【令和7年度】登録販売者 首都圏(東京・神奈川・千葉・埼玉)問19の過去問解説|思考ルート
【問題】
問19 ヒト免疫不全ウイルス(HIV)訴訟、クロイツフェルト・ヤコブ病(CJD)及びCJD訴訟に関する次の記述のうち、正しいものの組合せはどれか。
a HIV訴訟は、血友病患者が、HIVが混入した原料血漿から製造された血液凝固因子製剤の投与を受けたことにより、HIVに感染したことに対する損害賠償訴訟である。 b HIV訴訟の和解を踏まえ、国は、HIV感染者に対する恒久対策として、エイズ治療・研究開発センター及び拠点病院の整備や治療薬の早期提供等の様々な取り組みを推進している。 c CJDは、細菌でもウイルスでもない脂質の一種であるプリオンが原因とされている。 d CJD訴訟は、輸入販売業者及び製造業者が被告として提訴されたが、国は提訴されなかった。
1(a、b) 2(a、c) 3(a、d) 4(b、c) 5(c、d)
① この問題の一言まとめ
この問題は、他ブロックのam-q38・40でも登場した、注射(血液製剤)や乾燥硬膜によって脳や血液がウイルスに汚染されてしまった、平成の2大巨頭の薬害「HIV訴訟」と「CJD(ヤコブ病)訴訟」の化学的な正体と被告の範囲を問う問題です。
② 各選択肢のマルバツ解説
- a [○]:これは他ブロックのam-q38のaと1文字も違わない、HIV訴訟の完璧な大正解原因記述です。血が止まらなくなる血友病の患者さんが、病院で打たれた血液製剤(血液凝固因子製剤)のなかにエイズが入っていたという悲劇です。
- b [○]:これも他ブロックのam-q38のcと同じ、100%正しい国の反省・恒久対策の記述です。和解のあと、国は全開でエイズ拠点病院(エイズ治療・研究開発センターなど)を全国に作って、治療薬をスピード提供する取り組みを始めました。
- c [×]:一見正しそうに見える、超高度な「物質の名前」のすり替えひっかけです!脳がスポンジのようになって死んでしまうクロイツフェルト・ヤコブ病(CJD)の原因物質である【プリオン】ですが、これは油(脂質)ではなく、恐ろしい異常な【『タンパク質(たんぱくしつ)』の一種】です。脂質と言い張るこの文章はバツになります。

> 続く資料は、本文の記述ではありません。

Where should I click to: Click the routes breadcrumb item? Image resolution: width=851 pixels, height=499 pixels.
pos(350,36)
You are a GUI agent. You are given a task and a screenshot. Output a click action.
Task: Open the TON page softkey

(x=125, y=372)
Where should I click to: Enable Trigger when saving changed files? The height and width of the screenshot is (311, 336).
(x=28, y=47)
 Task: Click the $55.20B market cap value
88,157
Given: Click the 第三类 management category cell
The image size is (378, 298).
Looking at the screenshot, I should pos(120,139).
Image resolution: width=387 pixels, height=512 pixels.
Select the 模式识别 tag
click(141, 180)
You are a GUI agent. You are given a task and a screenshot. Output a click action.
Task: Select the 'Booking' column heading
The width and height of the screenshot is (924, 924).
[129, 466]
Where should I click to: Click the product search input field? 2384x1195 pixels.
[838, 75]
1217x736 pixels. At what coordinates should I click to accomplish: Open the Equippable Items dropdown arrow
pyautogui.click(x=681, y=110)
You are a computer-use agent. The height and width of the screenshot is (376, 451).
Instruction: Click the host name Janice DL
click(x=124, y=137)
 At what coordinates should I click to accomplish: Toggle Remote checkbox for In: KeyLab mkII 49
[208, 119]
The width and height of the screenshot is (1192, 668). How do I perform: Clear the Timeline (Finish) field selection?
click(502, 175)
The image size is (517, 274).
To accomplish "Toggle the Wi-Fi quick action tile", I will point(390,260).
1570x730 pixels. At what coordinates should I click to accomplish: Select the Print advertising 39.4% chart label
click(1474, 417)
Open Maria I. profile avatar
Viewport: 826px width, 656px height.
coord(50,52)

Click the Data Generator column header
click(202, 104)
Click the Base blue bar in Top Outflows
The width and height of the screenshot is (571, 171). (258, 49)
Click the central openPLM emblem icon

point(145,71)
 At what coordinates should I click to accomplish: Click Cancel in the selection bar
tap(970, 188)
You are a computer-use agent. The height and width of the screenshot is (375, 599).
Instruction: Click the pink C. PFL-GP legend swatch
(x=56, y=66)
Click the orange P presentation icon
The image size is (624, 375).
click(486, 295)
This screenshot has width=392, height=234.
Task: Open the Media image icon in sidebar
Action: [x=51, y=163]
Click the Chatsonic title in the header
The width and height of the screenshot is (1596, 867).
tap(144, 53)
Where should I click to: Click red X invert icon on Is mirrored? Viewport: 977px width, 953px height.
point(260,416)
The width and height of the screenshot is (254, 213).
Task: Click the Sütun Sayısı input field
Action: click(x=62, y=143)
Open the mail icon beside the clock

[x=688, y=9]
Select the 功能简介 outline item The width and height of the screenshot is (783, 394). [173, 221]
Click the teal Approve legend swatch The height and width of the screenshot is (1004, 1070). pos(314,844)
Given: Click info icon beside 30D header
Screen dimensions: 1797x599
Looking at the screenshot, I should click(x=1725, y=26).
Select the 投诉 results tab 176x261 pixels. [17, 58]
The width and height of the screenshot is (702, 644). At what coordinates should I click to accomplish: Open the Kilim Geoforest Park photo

- d [×]:他ブロックのam-q39(C型肝炎)の解説でも力説した、すべての薬害訴訟に共通する大前提の嘘記述です。薬害訴訟では、悪い薬を輸入した会社はもちろん、それを安全だと信じて許可を出してしまった【国(厚生労働省)も絶対にダブルで被告(お前のせいだ!)としてセットで提訴されます】。「国は提訴されなかった」は100%大バツです。
※正答:1
③ 初心者のための「合格ひっかけパターン」
- 薬害訴訟の被告は、いつでも【国と製薬企業のダブルセット】!
- 対策:国は責任を逃れられません。dの国は無罪だったという嘘を弾き、プリオンはタンパク質だよ(c:バツ)を消せれば、自動的に1(a、bが正しい)を確信を持ってマークできます。